◆ Dataset ◆

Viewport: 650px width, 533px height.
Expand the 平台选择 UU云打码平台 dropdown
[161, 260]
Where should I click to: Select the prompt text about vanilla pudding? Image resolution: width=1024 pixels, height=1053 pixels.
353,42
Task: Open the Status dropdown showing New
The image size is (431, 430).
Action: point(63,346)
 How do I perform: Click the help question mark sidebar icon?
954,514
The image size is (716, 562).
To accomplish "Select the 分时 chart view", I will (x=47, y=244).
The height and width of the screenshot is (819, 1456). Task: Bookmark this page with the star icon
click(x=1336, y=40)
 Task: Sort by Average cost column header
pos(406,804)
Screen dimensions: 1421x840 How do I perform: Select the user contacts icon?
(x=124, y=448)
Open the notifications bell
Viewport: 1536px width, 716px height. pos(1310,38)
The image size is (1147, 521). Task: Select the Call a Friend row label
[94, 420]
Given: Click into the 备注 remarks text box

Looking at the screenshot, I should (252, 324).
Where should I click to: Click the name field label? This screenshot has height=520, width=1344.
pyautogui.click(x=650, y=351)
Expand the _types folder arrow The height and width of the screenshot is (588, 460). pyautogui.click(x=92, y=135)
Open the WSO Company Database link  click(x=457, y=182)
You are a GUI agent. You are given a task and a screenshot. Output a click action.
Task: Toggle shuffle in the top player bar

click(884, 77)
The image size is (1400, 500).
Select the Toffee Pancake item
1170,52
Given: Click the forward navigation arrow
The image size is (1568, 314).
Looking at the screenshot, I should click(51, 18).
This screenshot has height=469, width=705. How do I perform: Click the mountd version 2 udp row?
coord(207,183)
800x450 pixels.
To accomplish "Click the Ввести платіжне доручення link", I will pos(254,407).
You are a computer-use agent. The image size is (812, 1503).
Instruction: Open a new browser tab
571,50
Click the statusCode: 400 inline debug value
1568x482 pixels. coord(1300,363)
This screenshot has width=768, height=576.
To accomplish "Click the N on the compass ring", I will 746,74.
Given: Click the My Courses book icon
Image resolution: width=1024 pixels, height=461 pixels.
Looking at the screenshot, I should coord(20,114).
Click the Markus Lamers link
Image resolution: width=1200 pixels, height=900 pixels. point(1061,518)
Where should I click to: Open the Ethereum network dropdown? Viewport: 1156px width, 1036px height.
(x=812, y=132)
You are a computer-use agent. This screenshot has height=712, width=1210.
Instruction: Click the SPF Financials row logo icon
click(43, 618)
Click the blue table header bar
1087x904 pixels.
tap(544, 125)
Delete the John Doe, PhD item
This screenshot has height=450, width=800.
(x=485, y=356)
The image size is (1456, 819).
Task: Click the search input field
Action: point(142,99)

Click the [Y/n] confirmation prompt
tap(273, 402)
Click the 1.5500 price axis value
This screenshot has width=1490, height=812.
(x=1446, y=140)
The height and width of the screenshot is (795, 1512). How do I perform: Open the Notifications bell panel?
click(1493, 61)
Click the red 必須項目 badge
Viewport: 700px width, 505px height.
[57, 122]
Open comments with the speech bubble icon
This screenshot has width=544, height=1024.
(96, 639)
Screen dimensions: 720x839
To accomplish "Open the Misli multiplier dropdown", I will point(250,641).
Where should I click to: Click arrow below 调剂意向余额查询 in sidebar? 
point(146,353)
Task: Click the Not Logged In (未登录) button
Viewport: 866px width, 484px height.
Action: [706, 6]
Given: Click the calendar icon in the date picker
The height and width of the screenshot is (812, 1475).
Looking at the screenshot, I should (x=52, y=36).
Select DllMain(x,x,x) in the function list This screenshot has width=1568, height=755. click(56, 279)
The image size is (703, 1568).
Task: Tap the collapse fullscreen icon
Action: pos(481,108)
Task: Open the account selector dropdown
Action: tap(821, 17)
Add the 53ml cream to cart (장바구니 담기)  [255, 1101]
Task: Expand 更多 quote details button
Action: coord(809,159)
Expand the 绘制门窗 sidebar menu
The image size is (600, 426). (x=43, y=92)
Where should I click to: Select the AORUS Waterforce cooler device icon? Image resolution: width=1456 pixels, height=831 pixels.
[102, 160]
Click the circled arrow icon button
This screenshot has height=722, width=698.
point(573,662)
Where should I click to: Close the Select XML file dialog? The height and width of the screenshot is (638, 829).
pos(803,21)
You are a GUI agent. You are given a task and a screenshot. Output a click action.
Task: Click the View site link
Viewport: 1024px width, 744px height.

◆ Activity ◆
Repeat all of the records verbatim, leaving nothing out.

◆ Answer to this exercise ◆
Viewport: 650px width, 533px height.
Expand the 平台选择 UU云打码平台 dropdown
[161, 260]
Where should I click to: Select the prompt text about vanilla pudding? Image resolution: width=1024 pixels, height=1053 pixels.
353,42
Task: Open the Status dropdown showing New
The image size is (431, 430).
Action: point(63,346)
 How do I perform: Click the help question mark sidebar icon?
954,514
The image size is (716, 562).
To accomplish "Select the 分时 chart view", I will (x=47, y=244).
The height and width of the screenshot is (819, 1456). Task: Bookmark this page with the star icon
click(x=1336, y=40)
 Task: Sort by Average cost column header
pos(406,804)
Screen dimensions: 1421x840 How do I perform: Select the user contacts icon?
(x=124, y=448)
Open the notifications bell
Viewport: 1536px width, 716px height. pos(1310,38)
The image size is (1147, 521). Task: Select the Call a Friend row label
[94, 420]
Given: Click into the 备注 remarks text box

Looking at the screenshot, I should (252, 324).
Where should I click to: Click the name field label? This screenshot has height=520, width=1344.
pyautogui.click(x=650, y=351)
Expand the _types folder arrow The height and width of the screenshot is (588, 460). pyautogui.click(x=92, y=135)
Open the WSO Company Database link  click(x=457, y=182)
You are a GUI agent. You are given a task and a screenshot. Output a click action.
Task: Toggle shuffle in the top player bar

click(884, 77)
The image size is (1400, 500).
Select the Toffee Pancake item
1170,52
Given: Click the forward navigation arrow
The image size is (1568, 314).
Looking at the screenshot, I should click(51, 18).
This screenshot has height=469, width=705. How do I perform: Click the mountd version 2 udp row?
coord(207,183)
800x450 pixels.
To accomplish "Click the Ввести платіжне доручення link", I will pos(254,407).
You are a computer-use agent. The image size is (812, 1503).
Instruction: Open a new browser tab
571,50
Click the statusCode: 400 inline debug value
1568x482 pixels. coord(1300,363)
This screenshot has width=768, height=576.
To accomplish "Click the N on the compass ring", I will 746,74.
Given: Click the My Courses book icon
Image resolution: width=1024 pixels, height=461 pixels.
Looking at the screenshot, I should coord(20,114).
Click the Markus Lamers link
Image resolution: width=1200 pixels, height=900 pixels. point(1061,518)
Where should I click to: Open the Ethereum network dropdown? Viewport: 1156px width, 1036px height.
(x=812, y=132)
You are a computer-use agent. This screenshot has height=712, width=1210.
Instruction: Click the SPF Financials row logo icon
click(43, 618)
Click the blue table header bar
1087x904 pixels.
tap(544, 125)
Delete the John Doe, PhD item
This screenshot has height=450, width=800.
(x=485, y=356)
The image size is (1456, 819).
Task: Click the search input field
Action: point(142,99)

Click the [Y/n] confirmation prompt
tap(273, 402)
Click the 1.5500 price axis value
This screenshot has width=1490, height=812.
(x=1446, y=140)
The height and width of the screenshot is (795, 1512). How do I perform: Open the Notifications bell panel?
click(1493, 61)
Click the red 必須項目 badge
Viewport: 700px width, 505px height.
[57, 122]
Open comments with the speech bubble icon
This screenshot has width=544, height=1024.
(96, 639)
Screen dimensions: 720x839
To accomplish "Open the Misli multiplier dropdown", I will point(250,641).
Where should I click to: Click arrow below 调剂意向余额查询 in sidebar? 
point(146,353)
Task: Click the Not Logged In (未登录) button
Viewport: 866px width, 484px height.
Action: [706, 6]
Given: Click the calendar icon in the date picker
The height and width of the screenshot is (812, 1475).
Looking at the screenshot, I should (x=52, y=36).
Select DllMain(x,x,x) in the function list This screenshot has width=1568, height=755. click(56, 279)
The image size is (703, 1568).
Task: Tap the collapse fullscreen icon
Action: pos(481,108)
Task: Open the account selector dropdown
Action: tap(821, 17)
Add the 53ml cream to cart (장바구니 담기)  [255, 1101]
Task: Expand 更多 quote details button
Action: coord(809,159)
Expand the 绘制门窗 sidebar menu
The image size is (600, 426). (x=43, y=92)
Where should I click to: Select the AORUS Waterforce cooler device icon? Image resolution: width=1456 pixels, height=831 pixels.
[102, 160]
Click the circled arrow icon button
This screenshot has height=722, width=698.
point(573,662)
Where should I click to: Close the Select XML file dialog? The height and width of the screenshot is (638, 829).
pos(803,21)
You are a GUI agent. You are given a task and a screenshot. Output a click action.
Task: Click the View site link
Viewport: 1024px width, 744px height.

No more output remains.